Saved data entries =
==================================================

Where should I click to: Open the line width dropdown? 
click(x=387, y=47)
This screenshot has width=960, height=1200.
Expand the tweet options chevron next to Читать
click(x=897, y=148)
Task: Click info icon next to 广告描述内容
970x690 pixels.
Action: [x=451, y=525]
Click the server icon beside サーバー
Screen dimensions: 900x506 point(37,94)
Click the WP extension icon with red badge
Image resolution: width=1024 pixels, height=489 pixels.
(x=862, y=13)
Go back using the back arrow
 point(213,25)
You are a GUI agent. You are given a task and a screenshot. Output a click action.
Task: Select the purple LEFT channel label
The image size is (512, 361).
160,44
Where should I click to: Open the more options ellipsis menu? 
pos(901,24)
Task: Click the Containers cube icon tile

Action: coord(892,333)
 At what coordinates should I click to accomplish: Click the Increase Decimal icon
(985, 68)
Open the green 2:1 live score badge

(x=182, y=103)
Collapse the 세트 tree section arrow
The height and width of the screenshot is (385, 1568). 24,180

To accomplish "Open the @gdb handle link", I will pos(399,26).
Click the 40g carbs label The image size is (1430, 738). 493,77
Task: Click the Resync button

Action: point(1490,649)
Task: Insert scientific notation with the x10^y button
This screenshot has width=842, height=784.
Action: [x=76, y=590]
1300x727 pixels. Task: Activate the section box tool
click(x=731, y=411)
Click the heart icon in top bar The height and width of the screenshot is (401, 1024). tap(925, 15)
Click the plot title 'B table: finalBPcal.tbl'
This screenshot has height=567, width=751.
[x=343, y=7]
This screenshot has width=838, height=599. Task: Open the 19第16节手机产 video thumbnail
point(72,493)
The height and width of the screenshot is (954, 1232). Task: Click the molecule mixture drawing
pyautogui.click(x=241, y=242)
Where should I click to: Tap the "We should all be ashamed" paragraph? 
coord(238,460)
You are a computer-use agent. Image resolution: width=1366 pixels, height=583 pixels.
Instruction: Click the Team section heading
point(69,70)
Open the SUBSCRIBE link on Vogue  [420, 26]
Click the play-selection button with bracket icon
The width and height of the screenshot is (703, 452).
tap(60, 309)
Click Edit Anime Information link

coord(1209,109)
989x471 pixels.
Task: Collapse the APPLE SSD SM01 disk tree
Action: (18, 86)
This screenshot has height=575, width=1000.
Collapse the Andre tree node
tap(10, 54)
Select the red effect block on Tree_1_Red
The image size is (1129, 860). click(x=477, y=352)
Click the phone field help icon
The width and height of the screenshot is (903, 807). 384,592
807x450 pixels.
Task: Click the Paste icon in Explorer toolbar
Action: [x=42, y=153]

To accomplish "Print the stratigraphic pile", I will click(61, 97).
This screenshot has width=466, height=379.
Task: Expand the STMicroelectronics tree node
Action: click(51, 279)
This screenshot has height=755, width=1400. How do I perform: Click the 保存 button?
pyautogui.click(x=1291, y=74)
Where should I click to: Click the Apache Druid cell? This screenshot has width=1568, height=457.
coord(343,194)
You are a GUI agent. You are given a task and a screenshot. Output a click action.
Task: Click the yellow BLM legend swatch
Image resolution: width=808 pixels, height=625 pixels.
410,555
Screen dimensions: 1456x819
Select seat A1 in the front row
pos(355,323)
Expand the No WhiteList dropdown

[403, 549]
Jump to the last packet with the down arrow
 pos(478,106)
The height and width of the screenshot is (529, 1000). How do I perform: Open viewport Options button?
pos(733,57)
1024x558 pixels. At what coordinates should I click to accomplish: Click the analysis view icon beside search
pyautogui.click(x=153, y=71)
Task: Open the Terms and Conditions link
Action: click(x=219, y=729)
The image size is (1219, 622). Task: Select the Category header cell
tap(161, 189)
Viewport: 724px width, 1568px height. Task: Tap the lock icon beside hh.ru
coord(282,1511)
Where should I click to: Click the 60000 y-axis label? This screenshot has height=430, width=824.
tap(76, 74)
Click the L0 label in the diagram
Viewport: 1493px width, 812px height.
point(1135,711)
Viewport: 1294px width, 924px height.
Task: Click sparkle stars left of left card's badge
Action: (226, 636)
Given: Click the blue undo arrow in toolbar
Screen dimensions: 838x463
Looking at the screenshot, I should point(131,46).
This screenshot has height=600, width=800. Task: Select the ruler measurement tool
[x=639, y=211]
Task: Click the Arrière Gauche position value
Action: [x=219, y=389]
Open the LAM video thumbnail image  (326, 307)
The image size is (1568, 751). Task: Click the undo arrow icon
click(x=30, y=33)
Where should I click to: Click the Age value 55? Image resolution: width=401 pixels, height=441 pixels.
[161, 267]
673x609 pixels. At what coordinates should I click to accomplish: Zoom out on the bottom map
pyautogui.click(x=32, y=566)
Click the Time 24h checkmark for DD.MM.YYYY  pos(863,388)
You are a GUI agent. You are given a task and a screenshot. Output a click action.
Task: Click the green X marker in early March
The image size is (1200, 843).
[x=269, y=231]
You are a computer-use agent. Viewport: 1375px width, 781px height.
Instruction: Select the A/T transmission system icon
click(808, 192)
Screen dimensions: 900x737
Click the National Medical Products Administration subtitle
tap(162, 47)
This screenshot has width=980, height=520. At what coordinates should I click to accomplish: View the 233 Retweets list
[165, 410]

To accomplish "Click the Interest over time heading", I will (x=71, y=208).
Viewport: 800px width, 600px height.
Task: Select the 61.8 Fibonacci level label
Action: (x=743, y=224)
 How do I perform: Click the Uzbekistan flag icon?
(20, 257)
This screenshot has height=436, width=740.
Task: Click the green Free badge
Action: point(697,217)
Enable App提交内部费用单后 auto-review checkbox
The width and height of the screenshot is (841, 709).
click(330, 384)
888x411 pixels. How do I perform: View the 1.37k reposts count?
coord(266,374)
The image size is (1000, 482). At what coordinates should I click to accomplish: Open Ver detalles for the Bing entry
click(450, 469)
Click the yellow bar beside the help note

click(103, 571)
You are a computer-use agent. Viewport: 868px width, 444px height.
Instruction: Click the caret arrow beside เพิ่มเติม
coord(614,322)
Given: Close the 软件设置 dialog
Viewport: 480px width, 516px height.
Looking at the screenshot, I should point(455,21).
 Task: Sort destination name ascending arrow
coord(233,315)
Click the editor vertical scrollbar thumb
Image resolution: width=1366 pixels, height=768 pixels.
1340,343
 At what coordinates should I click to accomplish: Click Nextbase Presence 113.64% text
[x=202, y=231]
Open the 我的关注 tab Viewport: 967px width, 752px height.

==================================================

HOW TO COMPLETE THIS TASK = Please repeat the data above verbatim, all of it.

TASK OUTPUT =
Where should I click to: Open the line width dropdown? 
click(x=387, y=47)
This screenshot has width=960, height=1200.
Expand the tweet options chevron next to Читать
click(x=897, y=148)
Task: Click info icon next to 广告描述内容
970x690 pixels.
Action: [x=451, y=525]
Click the server icon beside サーバー
Screen dimensions: 900x506 point(37,94)
Click the WP extension icon with red badge
Image resolution: width=1024 pixels, height=489 pixels.
(x=862, y=13)
Go back using the back arrow
 point(213,25)
You are a GUI agent. You are given a task and a screenshot. Output a click action.
Task: Select the purple LEFT channel label
The image size is (512, 361).
160,44
Where should I click to: Open the more options ellipsis menu? 
pos(901,24)
Task: Click the Containers cube icon tile

Action: coord(892,333)
 At what coordinates should I click to accomplish: Click the Increase Decimal icon
(985, 68)
Open the green 2:1 live score badge

(x=182, y=103)
Collapse the 세트 tree section arrow
The height and width of the screenshot is (385, 1568). 24,180

To accomplish "Open the @gdb handle link", I will pos(399,26).
Click the 40g carbs label The image size is (1430, 738). 493,77
Task: Click the Resync button

Action: point(1490,649)
Task: Insert scientific notation with the x10^y button
This screenshot has width=842, height=784.
Action: [x=76, y=590]
1300x727 pixels. Task: Activate the section box tool
click(x=731, y=411)
Click the heart icon in top bar The height and width of the screenshot is (401, 1024). tap(925, 15)
Click the plot title 'B table: finalBPcal.tbl'
This screenshot has height=567, width=751.
[x=343, y=7]
This screenshot has width=838, height=599. Task: Open the 19第16节手机产 video thumbnail
point(72,493)
The height and width of the screenshot is (954, 1232). Task: Click the molecule mixture drawing
pyautogui.click(x=241, y=242)
Where should I click to: Tap the "We should all be ashamed" paragraph? 
coord(238,460)
You are a computer-use agent. Image resolution: width=1366 pixels, height=583 pixels.
Instruction: Click the Team section heading
point(69,70)
Open the SUBSCRIBE link on Vogue  [420, 26]
Click the play-selection button with bracket icon
The width and height of the screenshot is (703, 452).
tap(60, 309)
Click Edit Anime Information link

coord(1209,109)
989x471 pixels.
Task: Collapse the APPLE SSD SM01 disk tree
Action: (18, 86)
This screenshot has height=575, width=1000.
Collapse the Andre tree node
tap(10, 54)
Select the red effect block on Tree_1_Red
The image size is (1129, 860). click(x=477, y=352)
Click the phone field help icon
The width and height of the screenshot is (903, 807). 384,592
807x450 pixels.
Task: Click the Paste icon in Explorer toolbar
Action: [x=42, y=153]

To accomplish "Print the stratigraphic pile", I will click(61, 97).
This screenshot has width=466, height=379.
Task: Expand the STMicroelectronics tree node
Action: click(51, 279)
This screenshot has height=755, width=1400. How do I perform: Click the 保存 button?
pyautogui.click(x=1291, y=74)
Where should I click to: Click the Apache Druid cell? This screenshot has width=1568, height=457.
coord(343,194)
You are a GUI agent. You are given a task and a screenshot. Output a click action.
Task: Click the yellow BLM legend swatch
Image resolution: width=808 pixels, height=625 pixels.
410,555
Screen dimensions: 1456x819
Select seat A1 in the front row
pos(355,323)
Expand the No WhiteList dropdown

[403, 549]
Jump to the last packet with the down arrow
 pos(478,106)
The height and width of the screenshot is (529, 1000). How do I perform: Open viewport Options button?
pos(733,57)
1024x558 pixels. At what coordinates should I click to accomplish: Click the analysis view icon beside search
pyautogui.click(x=153, y=71)
Task: Open the Terms and Conditions link
Action: click(x=219, y=729)
The image size is (1219, 622). Task: Select the Category header cell
tap(161, 189)
Viewport: 724px width, 1568px height. Task: Tap the lock icon beside hh.ru
coord(282,1511)
Where should I click to: Click the 60000 y-axis label? This screenshot has height=430, width=824.
tap(76, 74)
Click the L0 label in the diagram
Viewport: 1493px width, 812px height.
point(1135,711)
Viewport: 1294px width, 924px height.
Task: Click sparkle stars left of left card's badge
Action: (226, 636)
Given: Click the blue undo arrow in toolbar
Screen dimensions: 838x463
Looking at the screenshot, I should point(131,46).
This screenshot has height=600, width=800. Task: Select the ruler measurement tool
[x=639, y=211]
Task: Click the Arrière Gauche position value
Action: [x=219, y=389]
Open the LAM video thumbnail image  (326, 307)
The image size is (1568, 751). Task: Click the undo arrow icon
click(x=30, y=33)
Where should I click to: Click the Age value 55? Image resolution: width=401 pixels, height=441 pixels.
[161, 267]
673x609 pixels. At what coordinates should I click to accomplish: Zoom out on the bottom map
pyautogui.click(x=32, y=566)
Click the Time 24h checkmark for DD.MM.YYYY  pos(863,388)
You are a GUI agent. You are given a task and a screenshot. Output a click action.
Task: Click the green X marker in early March
The image size is (1200, 843).
[x=269, y=231]
You are a computer-use agent. Viewport: 1375px width, 781px height.
Instruction: Select the A/T transmission system icon
click(808, 192)
Screen dimensions: 900x737
Click the National Medical Products Administration subtitle
tap(162, 47)
This screenshot has width=980, height=520. At what coordinates should I click to accomplish: View the 233 Retweets list
[165, 410]

To accomplish "Click the Interest over time heading", I will (x=71, y=208).
Viewport: 800px width, 600px height.
Task: Select the 61.8 Fibonacci level label
Action: (x=743, y=224)
 How do I perform: Click the Uzbekistan flag icon?
(20, 257)
This screenshot has height=436, width=740.
Task: Click the green Free badge
Action: point(697,217)
Enable App提交内部费用单后 auto-review checkbox
The width and height of the screenshot is (841, 709).
click(330, 384)
888x411 pixels. How do I perform: View the 1.37k reposts count?
coord(266,374)
The image size is (1000, 482). At what coordinates should I click to accomplish: Open Ver detalles for the Bing entry
click(450, 469)
Click the yellow bar beside the help note

click(103, 571)
You are a computer-use agent. Viewport: 868px width, 444px height.
Instruction: Click the caret arrow beside เพิ่มเติม
coord(614,322)
Given: Close the 软件设置 dialog
Viewport: 480px width, 516px height.
Looking at the screenshot, I should point(455,21).
 Task: Sort destination name ascending arrow
coord(233,315)
Click the editor vertical scrollbar thumb
Image resolution: width=1366 pixels, height=768 pixels.
1340,343
 At what coordinates should I click to accomplish: Click Nextbase Presence 113.64% text
[x=202, y=231]
Open the 我的关注 tab Viewport: 967px width, 752px height.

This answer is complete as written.